Waking up without a hangover feels pretty bloody amazing, if you ask me. But it’s true: if you’re in the habit of toasting six o’clock with a twinkly G&T, or seeing off a brutal week with a glass or two of champagne, the prospect of an alcohol-free life – particularly at Christmas time – can seem a little depressing.

Yet more and more of us are taking the plunge. One in five adults in the UK claims to be teetotal. Among 16 to 24-year-olds, it’s closer to one in four. And growing numbers are choosing to drink less, and less often.

The result has been a non-alc gold rush. All of a sudden, the market is awash with sin-free botanical “spirits”, zero-abv beers, teetotal cocktails, adult sodas and alternative highs. Everyone, from global drinks giants like Heineken and Diageo to tiny artisan companies in Hackney and Brooklyn, it seems, is now courting the sober-curious.

That’s the good news. The bad news is that most of these new products aren’t great. And that’s because making sophisticated non-alcoholic drinks is difficult. Alcohol gives drinks texture, body and length. It helps to lock in flavour and release aroma. Take it out of the equation, and you can easily wind up with a drink that tastes like a bath bomb and goes down like gruel.

There are, however, a few newcomers that are worth seeking out. Aecorn Aperitifs – a sister brand to Seedlip, which launched the eponymous non-alcoholic botanical “spirit” – offers a trio of elixirs that pay homage to Italian aperitivi. Made from a blend of verjus (tart, unripe grape juice), herbs, roots and botanicals, the Aecorn range includes a herbal white aperitif a bit like a dry vermouth; a smoky-sweet, aromatic aperitif that’s not dissimilar to a rosso; and a cardinal-red bitter that bears a strong resemblance to Campari. This last one is my favourite – coruscatingly bitter and zesty, it really scratches the itch, especially when mixed with tonic.

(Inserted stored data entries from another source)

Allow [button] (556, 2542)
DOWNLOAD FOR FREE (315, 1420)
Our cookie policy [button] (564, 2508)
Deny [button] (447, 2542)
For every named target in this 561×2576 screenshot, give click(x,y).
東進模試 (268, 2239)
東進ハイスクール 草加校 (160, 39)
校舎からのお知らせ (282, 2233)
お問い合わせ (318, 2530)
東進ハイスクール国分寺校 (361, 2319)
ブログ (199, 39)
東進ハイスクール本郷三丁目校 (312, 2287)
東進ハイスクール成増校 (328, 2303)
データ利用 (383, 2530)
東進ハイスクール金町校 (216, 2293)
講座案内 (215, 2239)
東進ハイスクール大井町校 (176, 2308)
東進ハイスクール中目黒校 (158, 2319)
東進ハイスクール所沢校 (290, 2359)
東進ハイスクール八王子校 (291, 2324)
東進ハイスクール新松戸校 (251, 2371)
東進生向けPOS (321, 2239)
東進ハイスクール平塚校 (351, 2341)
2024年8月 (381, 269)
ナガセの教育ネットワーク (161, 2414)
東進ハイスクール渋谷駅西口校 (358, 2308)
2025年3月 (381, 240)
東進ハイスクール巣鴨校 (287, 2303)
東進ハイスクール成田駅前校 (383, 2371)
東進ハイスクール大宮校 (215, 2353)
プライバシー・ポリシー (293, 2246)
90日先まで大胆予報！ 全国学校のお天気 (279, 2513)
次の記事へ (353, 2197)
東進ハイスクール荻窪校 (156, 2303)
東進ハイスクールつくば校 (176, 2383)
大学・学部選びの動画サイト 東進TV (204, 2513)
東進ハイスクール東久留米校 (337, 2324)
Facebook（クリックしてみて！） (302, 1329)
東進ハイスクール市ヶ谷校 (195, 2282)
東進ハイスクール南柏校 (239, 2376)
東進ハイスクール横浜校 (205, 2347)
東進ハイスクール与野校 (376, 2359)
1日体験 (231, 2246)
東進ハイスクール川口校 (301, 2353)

Another noteworthy non-alc is Everleaf. Created by conservation biologist-turned-bartender Paul Mathew, this golden aperitif is flavoured with 18 botanicals, including saffron, vetiver, orange blossom and voodoo lily, which give it an exotic, cedar-y aroma that makes me think of temples and saunas. If you could bottle the scent of wellness, this would probably be it. It can be sipped neat over ice, but I think it’s best with tonic or soda, and a slice of citrus.

Aecorn Aperitifs Bitter, £19.95 for 50cl
Aecorn Aperitifs Bitter, £19.95 for 50cl
Mikkeller Energibajer, £14.75 for six, from drydrinker.com
Mikkeller Energibajer, £14.75 for six, from drydrinker.com
Hayman’s Small Gin, £26 for 20cl
Hayman’s Small Gin, £26 for 20cl
Heineken 0.0, £8 for 12, from sainsburys.co.uk
Heineken 0.0, £8 for 12, from sainsburys.co.uk

If you like bittersweet Italian amari like Cynar or Montenegro, then 0 per cent abv The Bitter Note will be right up your street. Dark as chocolate and richly spiced, it’s virtually indistinguishable from the real thing – serve on the rocks with a twist of orange peel.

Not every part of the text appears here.